The previous sections focused on discriminant analysis, but CPPLS is equally suited for regression tasks. To illustrate this, we now demonstrate a regression workflow using the same synthetic dataset. Here, we regress $X$ against the continuous response $Y_{aux}$, while using the original class labels $Y$ as an auxiliary response. This setup mimics scenarios where the main prediction target is continuous, but additional categorical or structured information is available to guide the supervised projection.

This example highlights several key points:

  • Regression in CPPLS uses the same unified interface as DA, with mode=:regression.
  • Auxiliary responses can help ensure that the extracted latent variables reflect the main regression signal, not confounding structure from correlated categorical variables.
  • Observation weighting is generally less critical in regression with balanced synthetic data, but the option remains available for real-world scenarios with heteroscedasticity or sample importance.

This approach demonstrates the flexibility of CPPLS for hybrid modeling, where both continuous and categorical responses can be leveraged.

using CPPLS
using JLD2
using CairoMakie
using Colors
using GLM
using DataFrames

# Load example data
data = load(CPPLS.dataset("synthetic_cppls_da_dataset.jld2"))
sample_labels = data["sample_labels"]
X        = data["X"]
Y_main   = data["Y_aux"]  # main regression target

classes  = data["classes"]
# Use only the matrix part of onehot encoding
Y_aux_mat, _ = onehot(classes)  # auxiliary response as one-hot matrix


# Set up regression model: predict Y_main from X, use Y_aux_mat as auxiliary
m = CPPLSModel(
    ncomponents=2,
    gamma=intervalize(0:0.25:1),
    mode=:regression,
    center_X=true,
    scale_X=true
)

mf = fit(m, X, Y_main;
    Yaux=Y_aux_mat,  # Use one-hot encoded class labels as auxiliary response
    samplelabels=sample_labels
)

# For regression, visualize predicted Y vs. true Y, with regression line
# Ensure both are 1D vectors for the first response column
Y_pred = predict(mf, X, 1)[:, 1, 1]  # predicted values (vector)
Y_true = Y_main[:, 1]  # true values (vector, first response column)

# Fit regression line using GLM
df = DataFrame(y_true=Y_true, y_pred=Y_pred)
lm = fit(LinearModel, @formula(y_pred ~ y_true), df)
Y_fit = predict(lm)

fig = Figure(size=(900, 450))
ax = Axis(fig[1, 1],
    xlabel="True Yaux (first response)",
    ylabel="Predicted Yaux (first response, first component)",
    title="Regression: Predicted vs. True Yaux (first response)"
)
scatter!(ax, Y_true, Y_pred, color=:dodgerblue, markersize=10, label="Samples")
lines!(ax, Y_true, Y_fit, color=:firebrick, linewidth=3, label="Regression line")
axislegend(ax)
save("regression_scoreplot.svg", fig)
#+# Additional plot: LV1 vs. Y_true
LV1 = xscores(mf, 1)[:, 1]  # first latent variable (component 1)

fig_lv1 = Figure(size=(900, 450))
ax_lv1 = Axis(fig_lv1[1, 1],
    xlabel="LV1 (first component)",
    ylabel="True Yaux (first response)",
    title="LV1 vs.

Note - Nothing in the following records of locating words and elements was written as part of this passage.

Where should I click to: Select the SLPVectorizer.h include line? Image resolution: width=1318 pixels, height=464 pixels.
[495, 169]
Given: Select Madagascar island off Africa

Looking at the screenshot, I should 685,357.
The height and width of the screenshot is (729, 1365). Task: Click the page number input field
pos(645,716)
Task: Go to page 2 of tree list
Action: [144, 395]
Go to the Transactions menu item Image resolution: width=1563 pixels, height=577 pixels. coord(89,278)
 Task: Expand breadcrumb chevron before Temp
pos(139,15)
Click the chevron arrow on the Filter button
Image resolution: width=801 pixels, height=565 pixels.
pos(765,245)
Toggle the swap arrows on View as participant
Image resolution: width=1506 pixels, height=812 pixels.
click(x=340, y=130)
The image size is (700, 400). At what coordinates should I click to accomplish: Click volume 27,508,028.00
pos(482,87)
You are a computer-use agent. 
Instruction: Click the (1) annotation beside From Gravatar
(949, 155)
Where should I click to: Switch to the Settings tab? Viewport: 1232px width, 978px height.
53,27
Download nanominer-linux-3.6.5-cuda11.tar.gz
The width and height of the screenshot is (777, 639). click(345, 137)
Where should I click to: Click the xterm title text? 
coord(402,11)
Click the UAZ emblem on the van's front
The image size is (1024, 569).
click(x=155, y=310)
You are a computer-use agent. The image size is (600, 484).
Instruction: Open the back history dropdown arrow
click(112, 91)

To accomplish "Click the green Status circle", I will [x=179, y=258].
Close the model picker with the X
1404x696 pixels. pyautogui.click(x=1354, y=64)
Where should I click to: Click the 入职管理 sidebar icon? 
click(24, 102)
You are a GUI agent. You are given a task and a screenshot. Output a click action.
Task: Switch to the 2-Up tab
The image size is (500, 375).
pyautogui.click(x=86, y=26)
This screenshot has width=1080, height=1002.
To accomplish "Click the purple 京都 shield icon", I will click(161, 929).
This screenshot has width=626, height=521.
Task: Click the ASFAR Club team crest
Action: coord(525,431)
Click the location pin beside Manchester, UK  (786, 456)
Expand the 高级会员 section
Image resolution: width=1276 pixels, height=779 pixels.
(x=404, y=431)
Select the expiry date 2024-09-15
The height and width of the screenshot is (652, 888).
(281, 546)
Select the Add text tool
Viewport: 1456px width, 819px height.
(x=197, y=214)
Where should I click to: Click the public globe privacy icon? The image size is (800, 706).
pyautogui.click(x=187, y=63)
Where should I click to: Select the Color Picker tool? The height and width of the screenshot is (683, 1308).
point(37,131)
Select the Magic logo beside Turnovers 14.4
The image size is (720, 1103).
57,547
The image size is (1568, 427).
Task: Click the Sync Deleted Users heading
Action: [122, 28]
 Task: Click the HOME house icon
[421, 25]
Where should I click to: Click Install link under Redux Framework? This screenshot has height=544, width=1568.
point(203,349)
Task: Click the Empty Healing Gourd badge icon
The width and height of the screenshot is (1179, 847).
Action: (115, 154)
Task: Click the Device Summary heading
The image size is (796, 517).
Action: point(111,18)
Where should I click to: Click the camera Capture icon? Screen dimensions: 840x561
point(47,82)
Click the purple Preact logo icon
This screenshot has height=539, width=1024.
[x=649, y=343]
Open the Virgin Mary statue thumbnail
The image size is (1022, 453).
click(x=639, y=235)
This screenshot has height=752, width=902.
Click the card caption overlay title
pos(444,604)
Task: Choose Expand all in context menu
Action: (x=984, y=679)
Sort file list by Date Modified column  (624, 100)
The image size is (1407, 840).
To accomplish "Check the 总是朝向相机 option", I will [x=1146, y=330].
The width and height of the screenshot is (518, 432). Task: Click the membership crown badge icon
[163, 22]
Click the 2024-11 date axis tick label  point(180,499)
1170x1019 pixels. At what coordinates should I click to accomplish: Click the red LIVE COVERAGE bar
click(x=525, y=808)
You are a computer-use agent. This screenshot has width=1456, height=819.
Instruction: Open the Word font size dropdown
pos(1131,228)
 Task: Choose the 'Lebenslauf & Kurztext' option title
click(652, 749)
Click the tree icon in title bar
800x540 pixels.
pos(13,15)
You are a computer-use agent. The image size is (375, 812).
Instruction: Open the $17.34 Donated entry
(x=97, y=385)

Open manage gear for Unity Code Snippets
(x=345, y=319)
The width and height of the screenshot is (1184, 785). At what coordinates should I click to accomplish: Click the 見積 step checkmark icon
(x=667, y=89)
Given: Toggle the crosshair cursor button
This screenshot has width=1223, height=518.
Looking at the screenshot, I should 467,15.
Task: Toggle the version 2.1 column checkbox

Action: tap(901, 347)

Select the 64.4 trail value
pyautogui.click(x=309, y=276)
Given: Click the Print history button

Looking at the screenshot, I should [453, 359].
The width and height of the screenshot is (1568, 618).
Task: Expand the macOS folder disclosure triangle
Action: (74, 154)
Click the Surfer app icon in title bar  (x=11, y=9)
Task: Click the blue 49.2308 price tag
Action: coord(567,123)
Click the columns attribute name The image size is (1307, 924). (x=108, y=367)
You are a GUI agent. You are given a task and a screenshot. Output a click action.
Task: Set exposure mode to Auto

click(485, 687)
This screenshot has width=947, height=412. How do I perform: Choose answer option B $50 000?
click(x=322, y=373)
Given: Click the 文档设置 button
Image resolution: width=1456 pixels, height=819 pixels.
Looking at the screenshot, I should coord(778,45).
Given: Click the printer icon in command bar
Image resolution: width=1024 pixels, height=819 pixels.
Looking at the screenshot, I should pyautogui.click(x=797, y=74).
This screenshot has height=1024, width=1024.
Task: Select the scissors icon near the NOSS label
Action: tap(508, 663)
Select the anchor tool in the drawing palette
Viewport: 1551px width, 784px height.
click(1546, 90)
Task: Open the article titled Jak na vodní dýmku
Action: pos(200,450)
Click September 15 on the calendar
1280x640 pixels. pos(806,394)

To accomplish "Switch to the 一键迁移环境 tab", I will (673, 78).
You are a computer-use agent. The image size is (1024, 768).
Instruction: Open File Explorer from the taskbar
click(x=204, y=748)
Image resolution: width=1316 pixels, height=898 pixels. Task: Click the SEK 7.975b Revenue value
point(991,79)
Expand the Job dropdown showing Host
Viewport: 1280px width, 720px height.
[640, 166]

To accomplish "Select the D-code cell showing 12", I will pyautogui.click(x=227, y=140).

True Yaux (first response)"
)
scatter!(ax_lv1, LV1, Y_true, color=:seagreen, markersize=10, label="Samples")
axislegend(ax_lv1)
save("lv1_vs_ytrue.svg", fig_lv1)

In this plot, each point represents a sample, with its position determined by the first latent variable (t₁) and the predicted value of $Y_{aux}$. This visualization helps assess how well the main direction of variance in $X$ (as captured by t₁) aligns with the regression target. The use of class labels as an auxiliary response ensures that the extracted components are not unduly influenced by class-related structure, but instead focus on the continuous outcome of interest.

This regression example demonstrates the versatility of CPPLS for both regression and classification, and shows how auxiliary responses can be used to disentangle complex sources of variation in supervised modeling.